(Provided information)
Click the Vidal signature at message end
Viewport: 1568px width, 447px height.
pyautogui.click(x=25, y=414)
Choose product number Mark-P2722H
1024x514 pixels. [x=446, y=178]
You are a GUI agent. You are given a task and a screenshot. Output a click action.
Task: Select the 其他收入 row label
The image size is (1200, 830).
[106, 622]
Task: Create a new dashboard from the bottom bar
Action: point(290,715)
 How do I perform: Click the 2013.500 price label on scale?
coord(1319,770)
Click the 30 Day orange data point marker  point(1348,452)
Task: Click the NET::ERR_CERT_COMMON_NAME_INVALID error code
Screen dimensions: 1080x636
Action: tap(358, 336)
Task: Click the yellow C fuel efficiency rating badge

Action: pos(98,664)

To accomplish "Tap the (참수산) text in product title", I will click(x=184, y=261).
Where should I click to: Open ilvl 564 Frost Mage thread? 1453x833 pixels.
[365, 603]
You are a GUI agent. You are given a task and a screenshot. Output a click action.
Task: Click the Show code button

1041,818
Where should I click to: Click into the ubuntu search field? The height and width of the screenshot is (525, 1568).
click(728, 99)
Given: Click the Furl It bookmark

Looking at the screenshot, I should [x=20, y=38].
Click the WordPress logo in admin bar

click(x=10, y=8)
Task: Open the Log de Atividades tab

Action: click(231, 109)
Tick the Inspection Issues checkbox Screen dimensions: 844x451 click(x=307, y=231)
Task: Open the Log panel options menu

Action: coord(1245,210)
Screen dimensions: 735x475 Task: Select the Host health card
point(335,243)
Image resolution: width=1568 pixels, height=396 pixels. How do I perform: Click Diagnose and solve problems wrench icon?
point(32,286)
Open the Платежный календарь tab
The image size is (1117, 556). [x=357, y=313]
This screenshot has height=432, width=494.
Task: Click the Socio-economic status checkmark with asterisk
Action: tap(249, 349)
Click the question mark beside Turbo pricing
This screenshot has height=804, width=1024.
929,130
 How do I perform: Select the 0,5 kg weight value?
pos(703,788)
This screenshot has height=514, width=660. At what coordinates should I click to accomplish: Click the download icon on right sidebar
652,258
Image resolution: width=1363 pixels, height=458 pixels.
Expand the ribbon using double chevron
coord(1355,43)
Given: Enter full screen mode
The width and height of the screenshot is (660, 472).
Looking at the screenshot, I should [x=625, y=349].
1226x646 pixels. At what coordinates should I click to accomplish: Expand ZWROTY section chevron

(Task directions) Set down every entry exactly as it appears.

(Task answer)
Click the Vidal signature at message end
Viewport: 1568px width, 447px height.
pyautogui.click(x=25, y=414)
Choose product number Mark-P2722H
1024x514 pixels. [x=446, y=178]
You are a GUI agent. You are given a task and a screenshot. Output a click action.
Task: Select the 其他收入 row label
The image size is (1200, 830).
[106, 622]
Task: Create a new dashboard from the bottom bar
Action: point(290,715)
 How do I perform: Click the 2013.500 price label on scale?
coord(1319,770)
Click the 30 Day orange data point marker  point(1348,452)
Task: Click the NET::ERR_CERT_COMMON_NAME_INVALID error code
Screen dimensions: 1080x636
Action: tap(358, 336)
Task: Click the yellow C fuel efficiency rating badge

Action: pos(98,664)

To accomplish "Tap the (참수산) text in product title", I will click(x=184, y=261).
Where should I click to: Open ilvl 564 Frost Mage thread? 1453x833 pixels.
[365, 603]
You are a GUI agent. You are given a task and a screenshot. Output a click action.
Task: Click the Show code button

1041,818
Where should I click to: Click into the ubuntu search field? The height and width of the screenshot is (525, 1568).
click(728, 99)
Given: Click the Furl It bookmark

Looking at the screenshot, I should [x=20, y=38].
Click the WordPress logo in admin bar

click(x=10, y=8)
Task: Open the Log de Atividades tab

Action: click(231, 109)
Tick the Inspection Issues checkbox Screen dimensions: 844x451 click(x=307, y=231)
Task: Open the Log panel options menu

Action: coord(1245,210)
Screen dimensions: 735x475 Task: Select the Host health card
point(335,243)
Image resolution: width=1568 pixels, height=396 pixels. How do I perform: Click Diagnose and solve problems wrench icon?
point(32,286)
Open the Платежный календарь tab
The image size is (1117, 556). [x=357, y=313]
This screenshot has height=432, width=494.
Task: Click the Socio-economic status checkmark with asterisk
Action: tap(249, 349)
Click the question mark beside Turbo pricing
This screenshot has height=804, width=1024.
929,130
 How do I perform: Select the 0,5 kg weight value?
pos(703,788)
This screenshot has height=514, width=660. At what coordinates should I click to accomplish: Click the download icon on right sidebar
652,258
Image resolution: width=1363 pixels, height=458 pixels.
Expand the ribbon using double chevron
coord(1355,43)
Given: Enter full screen mode
The width and height of the screenshot is (660, 472).
Looking at the screenshot, I should [x=625, y=349].
1226x646 pixels. At what coordinates should I click to accomplish: Expand ZWROTY section chevron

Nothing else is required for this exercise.